Moving to a big, booming city is a common goal for many new graduates and those looking for better jobs. But data released by the U.S. Census Bureau found that millennials between the ages of 25 and 39 have actually started to leave big cities en masse.
This year marks the fourth year in a row that major cities like New York, San Francisco, Houston, Chicago, Portland, and more have seen a noticeable decline in the millennial populations. But why are Americans under 40 moving away? Unsurprisingly, it’s because of money.
Millennials are on the move to more affordable cities
To make life more affordable, millennials are on the hunt for more affordable cities and towns to combat ever-increasing housing costs and a lack of access to family-friendly amenities. Even Oahu, the most populated of the Hawaiian Islands, has seen a small population decline.

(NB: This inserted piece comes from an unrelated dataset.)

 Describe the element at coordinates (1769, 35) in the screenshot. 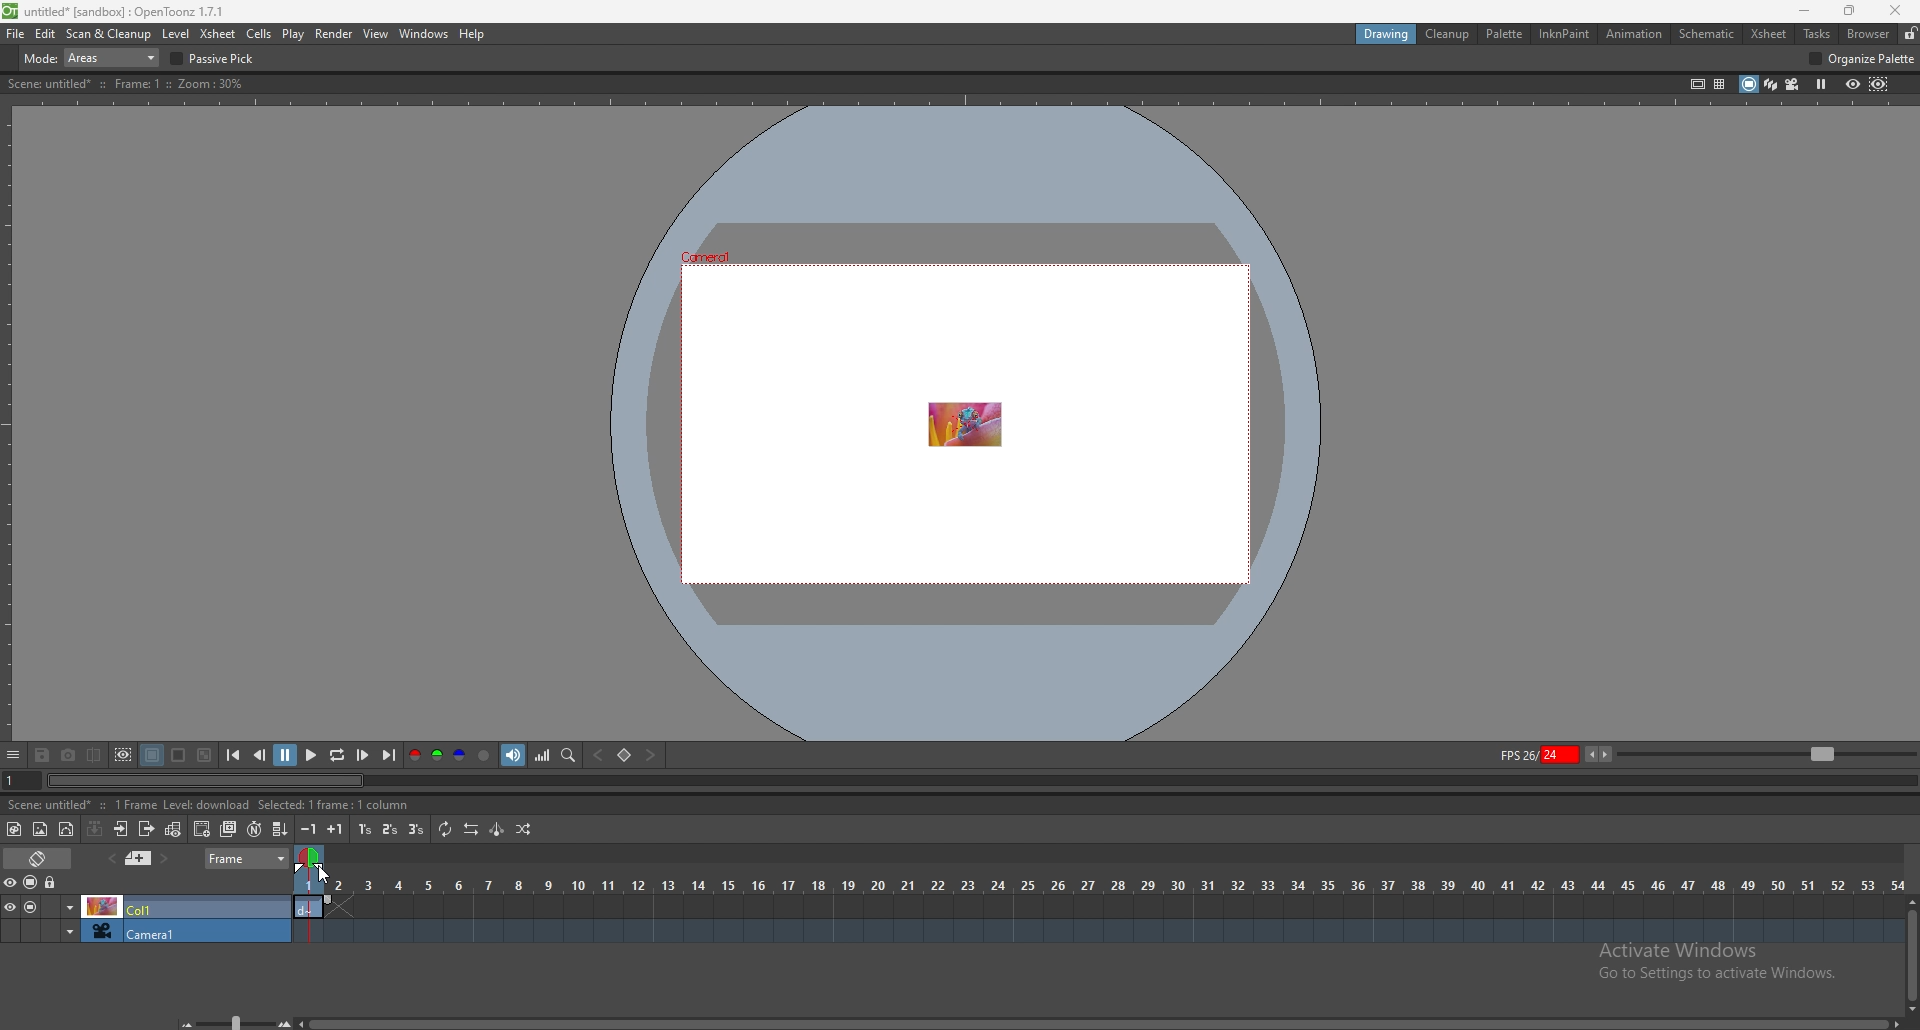

I see `xsheet` at that location.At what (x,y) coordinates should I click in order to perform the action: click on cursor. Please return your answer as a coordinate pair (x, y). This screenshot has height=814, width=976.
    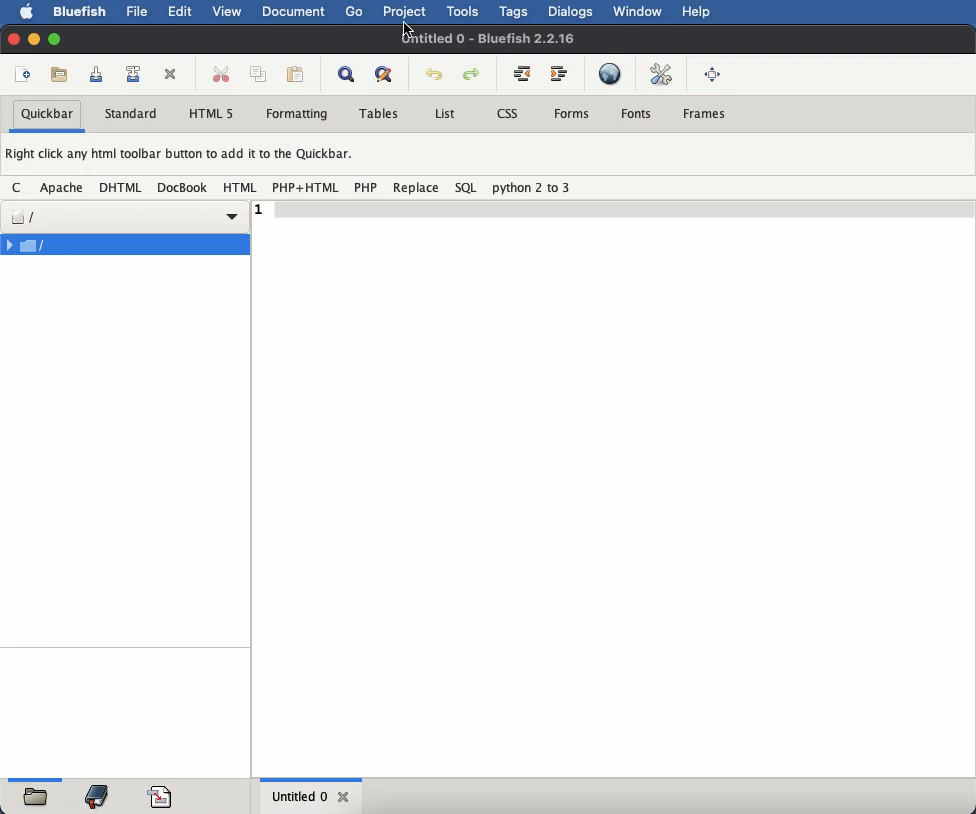
    Looking at the image, I should click on (408, 29).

But that doesn’t necessarily mean millennials are moving to the suburbs. Big cities that are more affordable have seen increases in millennial populations including Austin and Columbus. About 33% of renters move every year.
How do you move to a new city when you’re strapped for cash?
It can be tricky to move to a new city, even one that’s more affordable, if you don’t have a lot of money for a safety cushion. Fortunately, there are a few ways you can prepare yourself for a major move.
- Save money by canceling subscriptions. When you’re strapped for cash and you’re looking to save to make a big move, every dollar counts. Start by cutting subscriptions for things you don’t need. Cancel streaming services, music subscriptions, cosmetics subscriptions, and clothing subscriptions. Use free streaming or music streaming services even if there are ads.
- Cancel your cable and Internet if possible. If you want to save a big chunk of change, consider canceling your Internet and cable. Of course, this might not always be possible, especially considering how many Americans work from home nowadays. But if you live near a public library and you only use your Internet for social media and other entertainment, consider using the library’s Wi-Fi instead to save yourself $100.
- Make your energy bills smaller. Approximately 50% of UVA rays can pass through your windows. To save yourself some money on your heating bill this winter, open the blinds and let the sun shine in. You can save money on your water bill, too, by finally contacting your landlord about that dripping sink. According to the EPA, leaks waste up to 180 gallons of water per week in the average household. That’s 180 gallons of water you’re paying for that you’re not using, and that’s money that could be going toward your moving fund.
- Sell furniture worth selling. If you want to save on moving costs, you can do two things with your furniture. You can either keep your belongings secure in a professional storage unit or you could sell them. Keep in mind that you don’t want to get rid of personal items that would be more expensive to replace than to move. Selling your bed frame might not be the best idea, but selling your couch could give you some extra money and save on moving costs.
- Bite the bullet and get a roommate. Sometimes the best way to save money is to move in with someone to cut down on rent. Even having just one roommate could help you save hundreds of dollars. Ask your friends if they know anyone that’s looking to move in with someone to help make the process easier.
It’s no secret that moving to a new city can be stressful. And you don’t want to be hasty with your moving plans when you don’t have a financial cushion. By following the tips above, you can save up a little faster to make the big move you’ve been hoping for.